Copy every item below word for word, keeping each line as it appears.

## START LISTING

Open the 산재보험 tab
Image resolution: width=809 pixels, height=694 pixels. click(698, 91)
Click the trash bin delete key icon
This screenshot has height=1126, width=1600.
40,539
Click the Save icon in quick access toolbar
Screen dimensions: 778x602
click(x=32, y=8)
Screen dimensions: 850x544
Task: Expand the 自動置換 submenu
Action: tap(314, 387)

## END LISTING

▶ _TASK ANSWER_:
Open the 산재보험 tab
Image resolution: width=809 pixels, height=694 pixels. click(698, 91)
Click the trash bin delete key icon
This screenshot has height=1126, width=1600.
40,539
Click the Save icon in quick access toolbar
Screen dimensions: 778x602
click(x=32, y=8)
Screen dimensions: 850x544
Task: Expand the 自動置換 submenu
Action: tap(314, 387)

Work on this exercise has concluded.